I’ve noticed that when I feel least confident in production situations, it’s usually because I’m missing clarity around basic terms. Things like what exactly is running, what state it’s in, what happens when something fails halfway through, or what assumptions the system makes about time and communication.
So instead of jumping straight into higher-level architecture topics, I want to start by grounding myself in the vocabulary that describes how software actually behaves once it’s running.
This list is a baseline for that.
Baseline checklist
Checked items mean I’m comfortable explaining the term in my own words and recognizing it when it shows up in real systems. I will also add a post on this topic in the terms library page.
This list is intentionally broad. It’s not a plan or a syllabus.

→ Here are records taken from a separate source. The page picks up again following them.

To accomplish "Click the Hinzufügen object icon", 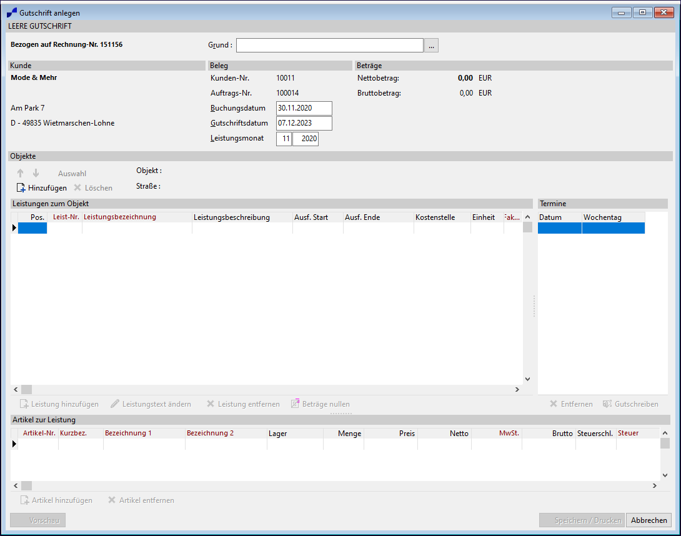I will [21, 187].
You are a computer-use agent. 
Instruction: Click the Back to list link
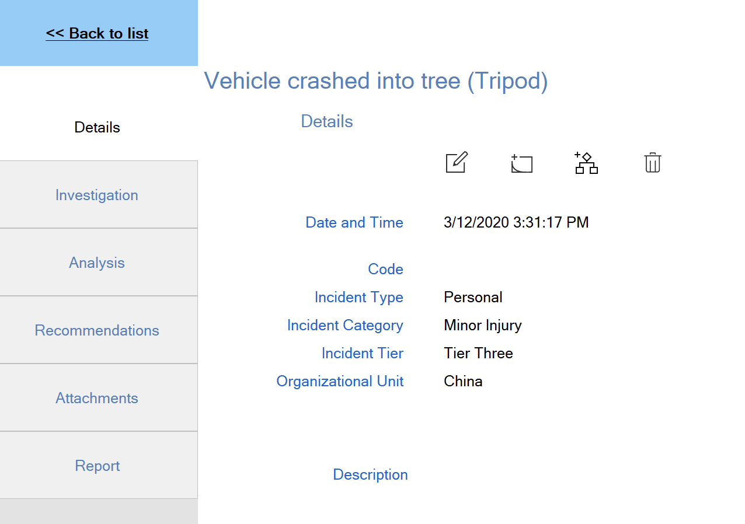point(97,33)
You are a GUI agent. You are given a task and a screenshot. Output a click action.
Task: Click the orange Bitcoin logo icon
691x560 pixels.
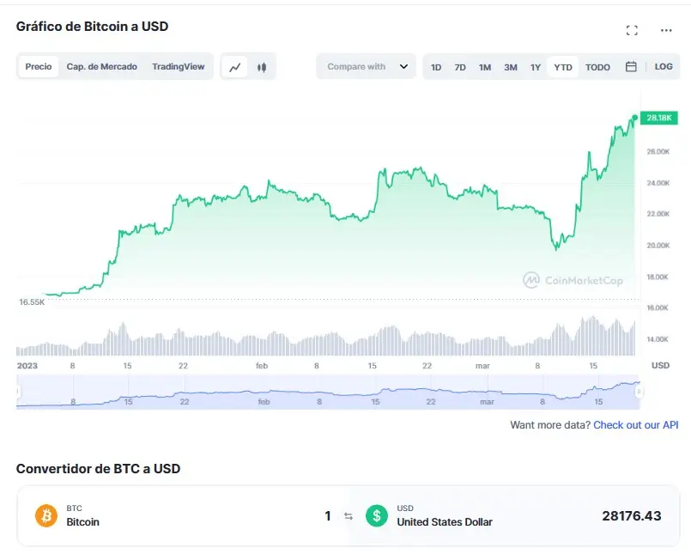point(45,515)
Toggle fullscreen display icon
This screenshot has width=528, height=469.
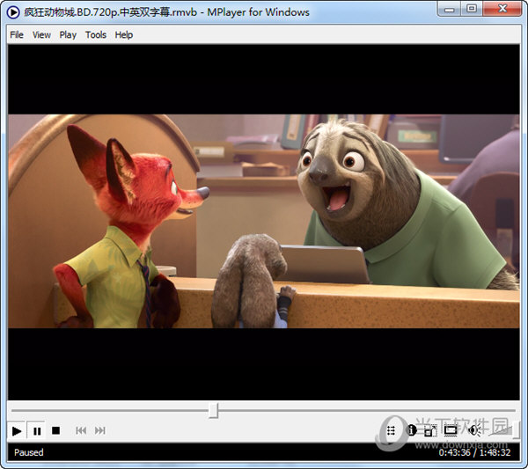click(x=451, y=430)
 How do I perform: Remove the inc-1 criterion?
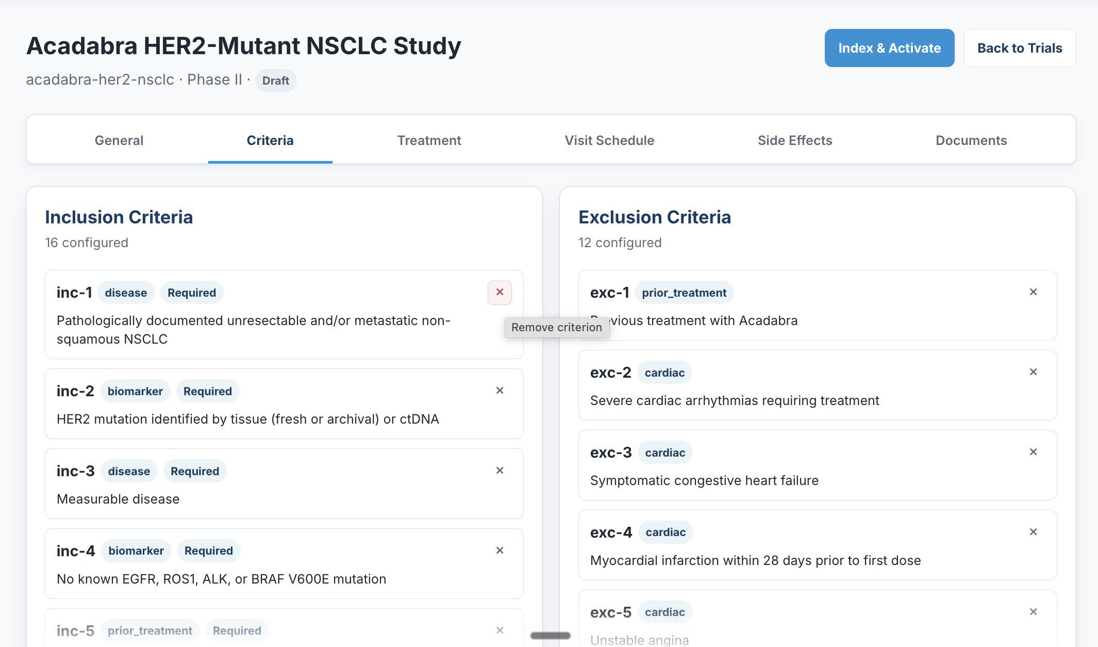coord(500,293)
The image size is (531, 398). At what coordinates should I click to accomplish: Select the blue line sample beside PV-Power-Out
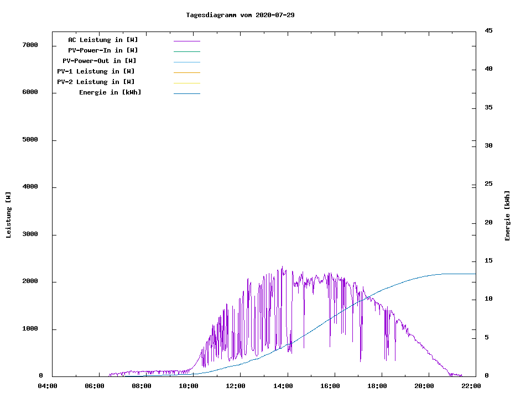186,62
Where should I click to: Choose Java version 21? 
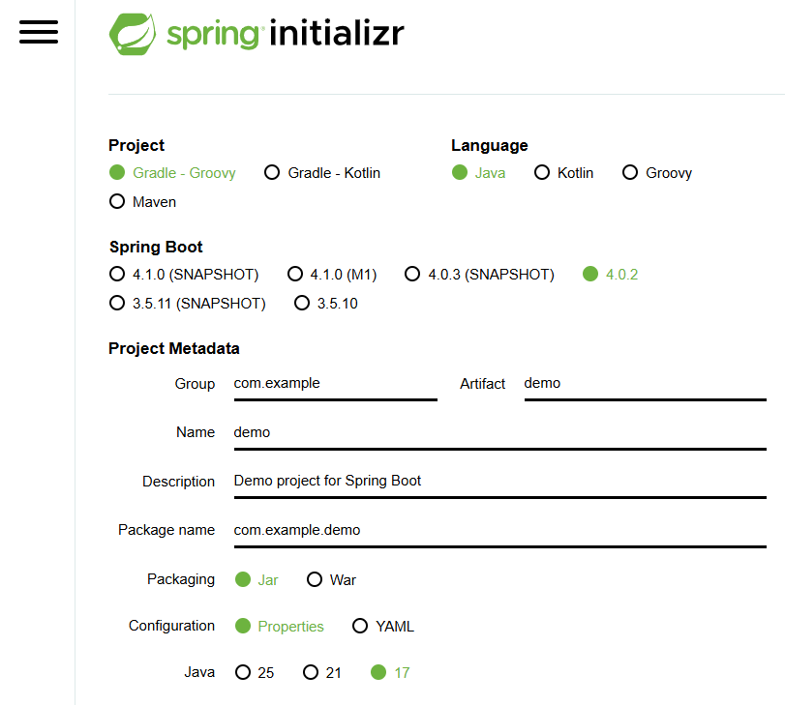(x=310, y=671)
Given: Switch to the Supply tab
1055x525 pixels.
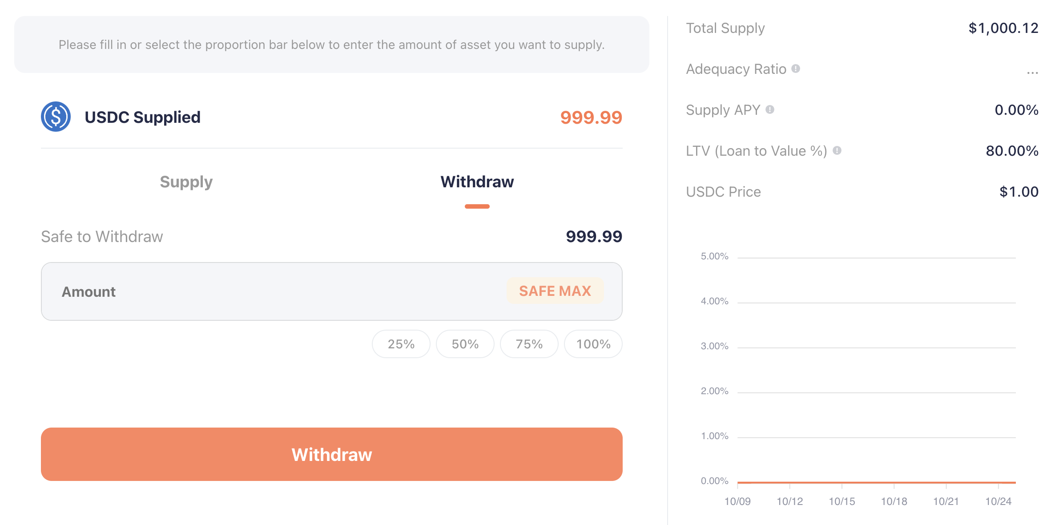Looking at the screenshot, I should click(x=186, y=182).
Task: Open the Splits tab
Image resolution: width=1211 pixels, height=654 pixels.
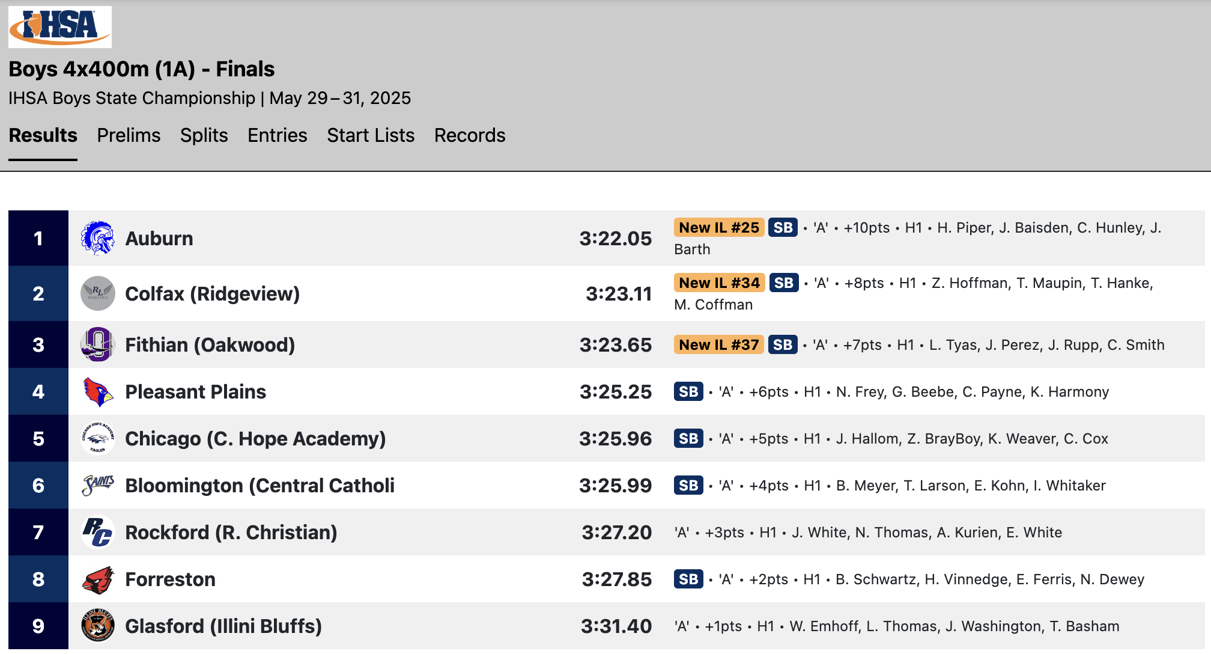Action: pos(204,135)
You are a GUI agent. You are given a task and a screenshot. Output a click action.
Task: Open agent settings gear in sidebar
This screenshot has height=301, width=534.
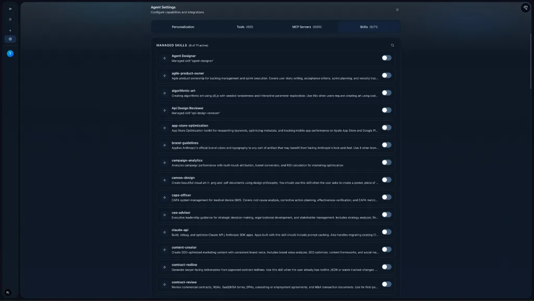point(10,39)
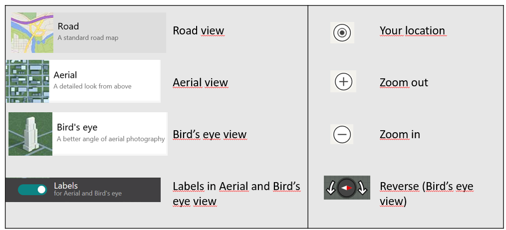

It’s a way to make sure I’m not skipping over important pieces of reality just because a framework made them feel invisible.
Computation and program artifacts
- machine instruction
- program
- source code
- compilation
- linking
- binary
- executable
- runtime
- runtime environment
- interpreter
- JIT compilation
- AOT compilation
Operating system basics
- operating system
- kernel
- user space
- system call
- isolation
- process
Process lifecycle
- process lifecycle
- process start
- exit code
- crash
- signal
- graceful shutdown
- forced shutdown
Scheduling and execution
- scheduling
- context switch
- preemption
- CPU-bound work
- I/O-bound work
Threads and concurrency
- thread
- concurrency
- parallelism
- shared mutable state
- race condition
- deadlock
Asynchronous execution
- blocking I/O
- non-blocking I/O
- event loop
- callback
- future
- promise
- backpressure
Memory and resources
- virtual memory
- stack
- heap
- garbage collection
- memory leak
- resource exhaustion
Time
- wall-clock time
- monotonic time
- latency
- throughput
- timeout
- deadline
- ordering
- causality
State
- state
- stateless vs stateful
- in-memory state
- persisted state
- derived state
- source of truth
- state machine
- invariant
- idempotency
Failure and recovery
- error vs failure
- partial failure
- retry
- backoff
- circuit breaker
- graceful degradation
- recovery
Communication and distribution
- message
- request-response
- asynchronous messaging
- latency
- message loss
- message duplication
- partition
Interfaces and protocols
- interface
- contract
- protocol
- schema
- serialization
- versioning
- backward compatibility
Data and storage
- database
- transaction
- isolation level
- durability
- write-ahead log
- replay
Observability
- observability
- logging
- metrics
- tracing
- health check
Design and architecture vocabulary
- cohesion
- coupling
- boundary
- component
- service
- failure domain
- scalability
How I’ll use this list
I’ll revisit this checklist periodically and update it as my understanding changes. For now I’ve used GPT to generate me the list of the terms I should know.
When something moves from unchecked to checked, it won’t be because I’ve memorized a definition or seen it mentioned in a talk. It’ll be because I feel more comfortable explaining it in my own words and recognizing it when it shows up in real systems I work on.